Sombat is not the only one who rates Thailand’s roads as death traps. A study into road deaths released in February by the University of Michigan ranked Thailand as the world’s second-worst — Namibia was listed as the worst.

Sombat advises car drivers to avoid buses and trucks when they have just crested hills.

“They crawl up at about 10km per hour, but when they change gears and start to descend, get past them as quick as you can. They are not in total control — they try to build up speed to carry them up the next hill.”

On a stretch of AH1, 15km out of Mae Sot, a 30-minute stop adds meaning to Sombat’s warning. The sound of slow moving trucks can be heard above all the other roadside noise as they grind through gears, brakes screech and wail in protest at attempting to slow massive loads on the steep descent — the smell of hot metal is a constant.

Sombat believes passengers and customers have to take on more responsibility.

“Some customers think because they have hired you for a day that you drive them around for 24 hours.

“They fall asleep, but either don’t care or don’t realise that they are pushing the driver too far. They leave at 5am to visit temples, shop, eat out at night, drink, play karaoke and then sleep as we drive them hundreds of kilometres to their homes. I have stopped working for those customers.”

Sombat advises school excursion and village trips to travel during the day and not to try to save paying for a hotel room by travelling through the night.

“They disregard the drivers condition while they sleep. They don’t know if he’s capable of handling the night driving or the roads.”

Sombat said the latest bus crash has had a huge affect on Mae Sot people.

“We all know someone. The community health worker from my village was killed, she was married with two kids.”

WE WILL HELP EACH OTHER

Over at the popular, if not flash, Koopoothai Som Tum Gai Yang restaurant on the AH1, owner and cook Warunee tells off the impact the crash has had on the surrounding communities.
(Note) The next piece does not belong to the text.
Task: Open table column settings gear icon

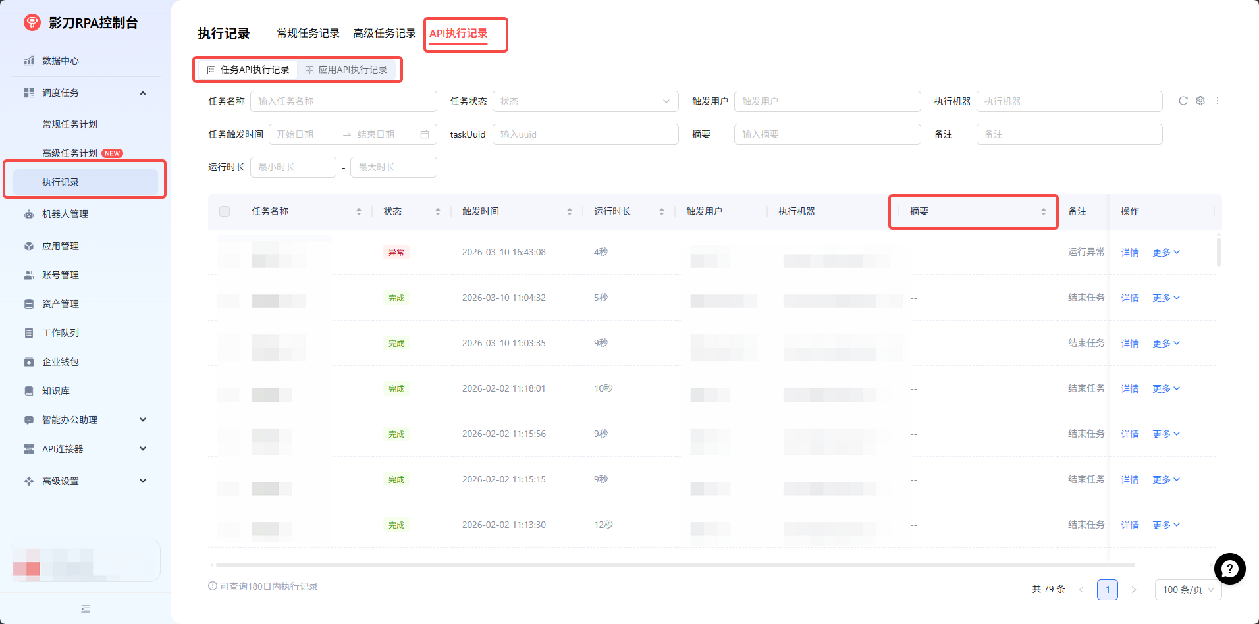Action: 1200,101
Warunee explains that in a 3km stretch from her food stall, the 30 dead passengers all came from eight small villages that run off both sides of the highway.

“In our village, Sahakorn, there are only 50 households. The village is silent. All the teenagers are off the streets and indoors. They’re scared, they feel the spirits of the dead are all around.”

Warunee said that 34 years ago the people carved Sahakorn village out of the rice fields.

“There was nothing here. No roads, no electricity, no running water. We worked together to improve the area. We built the roads, dug the wells. We’re like family. This is our community and now we have lost our elders who laid the foundations for us to build on. We’re a close village, we look out for each other, the young and the old.”

Her sister-in-law, Vinut, who is a local motorcycle taxi rider, shakes her head and tries to make sense of what the crash means to her.

“I find it difficult to think that I will go to the cremation of friends that I was joking with a few days ago.”

Warunee looks around the empty shop and says, “They were my friends, my neighbours. Nine of my closest friends are dead and one direct family member. We don’t want to believe it is happening to us. Poor Ann waved her Mum off and hours later she’s dead. She still can’t comprehend it.”

Warunee and Vinut both echo what the other villagers, Ann, Aoi, Thim and Surin insist will help them to get through the aftershock of losing family.

“We are all in this together. We have all lost someone. We are all pulling together to help each other. We have a roster in place to help take people to the temple and the funerals. We share the chores. Our villagers are at three temples. It’s hard to believe that we lost so many.” n 

left in pain: A battered Surin, cared for by wife Thim, tried to warn the driver to slow down.

community in shock: mourners pay their respects at Friday’s cremation ceremony for eight of the 30 victims from the bus crash which left Mae Sot reeling.